Saudi Aramco remains positive that its unconventional gas resources are both huge and useable, but will need another two years or so to pin down an accurate recoverable reserves figure and form a commercial production plan, according to recent remarks by its leading executive. Non-conventional gas nevertheless “has a place in the energy mix” in order to reduce the burning of valuable crude oil for power generation, said Aramco’s chief executive Khalid al-Faleh, in an interview last week with Platts and two other publications.

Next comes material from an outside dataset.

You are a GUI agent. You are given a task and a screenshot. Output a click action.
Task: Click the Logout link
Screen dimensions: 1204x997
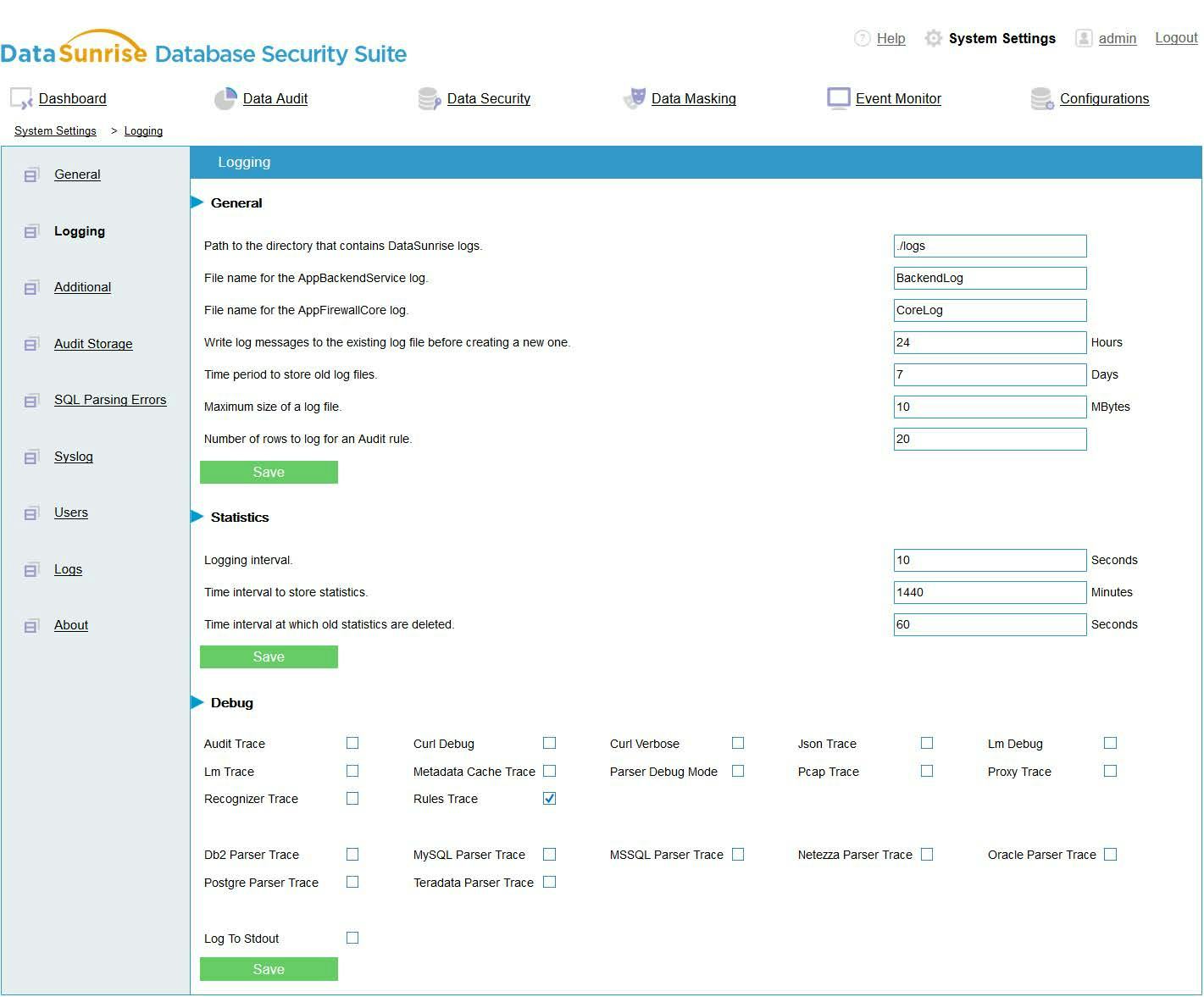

Last year, al-Faleh indicated that Saudi Arabia could hold hundreds of trillions of cubic feet of shale gas, more than doubling its proven reserves of conventional gas, which total 280 trillion cubic feet (7.9 trillion cubic metres). In the interview, al-Faleh said that although the world’s largest oil exporter had “conceptual estimates” of its tight and shale gas reserves, it would not book recoverable reserves until it completed an assessment of its unconventional gas resources.

Conventional hydrocarbons

Of course, there remains plenty of output capacity on the conventional oil and gas side, said al-Faleh, highlighting that Aramco’s sustainable production capacity would rise to a nominally huge 12.9 million bpd once the Manifa heavy oilfield development was completed.

But domestic demand for energy is now rising rapidly in Saudi Arabia – as it is in other GCC markets to meet the demands of growing economies and populations – and consumption across the kingdom’s industry and domestic households is now in the range of 4 million barrels of oil equivalent (boe) per day, according to al-Faleh.

Other Aramco officials have predicted that Saudi Arabia may need to burn as much as 3 million bpd of oil by 2020 just to generate power if it fails to improve its energy efficiency, which would lift the average of about 500,000 boe currently used by the kingdom’s power plants by some 500%.

Alternatives search

Thus, Aramco has been keen to seek alternative sources of energy, and has targeted natural gas production of 15.5 bcf (439 mcm) per day of gas by 2015, some of this to be drawn from the world’s fourth largest reserves of natural gas. Aramco has been developing its first non-associated gas field, the offshore Karan field, while also working with foreign partners, including Shell, on a gas exploration programme.

However, production costs have been a major preventative factor in a long-touted aim of developing the country’s large-scale unconventional gas resources, Amin Nasser, senior vice president for upstream at the company, indicated in early October. Nasser was reported as saying that while a number of evaluation projects were under way, commercial production would remain unlikely until the cost of extraction could be reduced further to align more closely with Saudi Arabia’s fixed price system, which is currently set at US$0.75 per million British thermal units, well below the cost of extracting unconventional reserves.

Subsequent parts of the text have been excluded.